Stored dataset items

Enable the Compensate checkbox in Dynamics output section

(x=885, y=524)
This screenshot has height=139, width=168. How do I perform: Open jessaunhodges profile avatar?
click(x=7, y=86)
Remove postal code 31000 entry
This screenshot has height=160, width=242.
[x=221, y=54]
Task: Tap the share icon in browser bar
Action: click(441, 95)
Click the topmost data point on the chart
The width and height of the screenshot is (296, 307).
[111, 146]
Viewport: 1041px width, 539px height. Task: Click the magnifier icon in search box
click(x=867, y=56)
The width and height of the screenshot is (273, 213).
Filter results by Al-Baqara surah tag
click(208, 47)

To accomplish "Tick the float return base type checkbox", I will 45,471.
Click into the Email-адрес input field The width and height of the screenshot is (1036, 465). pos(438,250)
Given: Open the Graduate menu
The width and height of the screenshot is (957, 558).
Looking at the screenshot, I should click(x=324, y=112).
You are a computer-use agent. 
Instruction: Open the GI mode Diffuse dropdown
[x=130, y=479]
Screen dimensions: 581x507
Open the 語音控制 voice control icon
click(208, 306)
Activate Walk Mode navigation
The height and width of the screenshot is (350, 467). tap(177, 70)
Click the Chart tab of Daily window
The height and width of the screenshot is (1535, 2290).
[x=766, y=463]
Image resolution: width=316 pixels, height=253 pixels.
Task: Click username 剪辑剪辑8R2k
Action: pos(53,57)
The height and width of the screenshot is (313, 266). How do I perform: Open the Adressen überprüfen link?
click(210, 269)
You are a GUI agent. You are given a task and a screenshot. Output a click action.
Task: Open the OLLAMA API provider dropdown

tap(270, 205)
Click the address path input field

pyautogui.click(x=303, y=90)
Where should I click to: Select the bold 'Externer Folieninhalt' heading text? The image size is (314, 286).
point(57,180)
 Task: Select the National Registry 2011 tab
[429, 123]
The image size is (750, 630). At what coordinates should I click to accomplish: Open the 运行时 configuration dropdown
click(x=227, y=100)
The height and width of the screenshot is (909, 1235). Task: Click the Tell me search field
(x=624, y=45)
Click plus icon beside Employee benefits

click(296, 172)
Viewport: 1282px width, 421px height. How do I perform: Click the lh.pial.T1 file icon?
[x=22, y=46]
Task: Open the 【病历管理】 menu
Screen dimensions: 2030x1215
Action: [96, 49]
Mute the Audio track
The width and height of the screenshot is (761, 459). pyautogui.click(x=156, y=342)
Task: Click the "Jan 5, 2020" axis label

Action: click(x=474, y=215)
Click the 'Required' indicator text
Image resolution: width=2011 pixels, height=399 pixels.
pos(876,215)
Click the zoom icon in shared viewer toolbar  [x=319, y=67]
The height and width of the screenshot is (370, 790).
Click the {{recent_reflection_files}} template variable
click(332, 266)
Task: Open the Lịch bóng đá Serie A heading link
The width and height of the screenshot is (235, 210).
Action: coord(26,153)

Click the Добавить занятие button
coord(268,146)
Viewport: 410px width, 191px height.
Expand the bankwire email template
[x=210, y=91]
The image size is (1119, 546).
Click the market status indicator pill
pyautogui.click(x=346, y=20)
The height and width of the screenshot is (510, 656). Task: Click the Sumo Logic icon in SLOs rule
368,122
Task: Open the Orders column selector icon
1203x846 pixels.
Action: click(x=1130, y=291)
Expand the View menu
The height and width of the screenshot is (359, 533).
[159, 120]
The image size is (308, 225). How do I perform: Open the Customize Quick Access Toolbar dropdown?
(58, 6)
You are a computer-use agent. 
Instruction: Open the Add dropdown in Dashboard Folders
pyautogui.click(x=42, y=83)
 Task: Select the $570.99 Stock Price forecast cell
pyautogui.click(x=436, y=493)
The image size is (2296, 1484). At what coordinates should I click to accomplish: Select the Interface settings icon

**The problem**
Rewrite the listing from the line with "Where should I" up to and including the line with "[x=22, y=46]", swapping "Task" for "Goal" and leaving everything else in those lines untouched. Give back only those lines.

**Final answer**
Where should I click to: Select the bold 'Externer Folieninhalt' heading text? The image size is (314, 286).
point(57,180)
 Goal: Select the National Registry 2011 tab
[429, 123]
The image size is (750, 630). At what coordinates should I click to accomplish: Open the 运行时 configuration dropdown
click(x=227, y=100)
The height and width of the screenshot is (909, 1235). Goal: Click the Tell me search field
(x=624, y=45)
Click plus icon beside Employee benefits

click(296, 172)
Viewport: 1282px width, 421px height. How do I perform: Click the lh.pial.T1 file icon?
[x=22, y=46]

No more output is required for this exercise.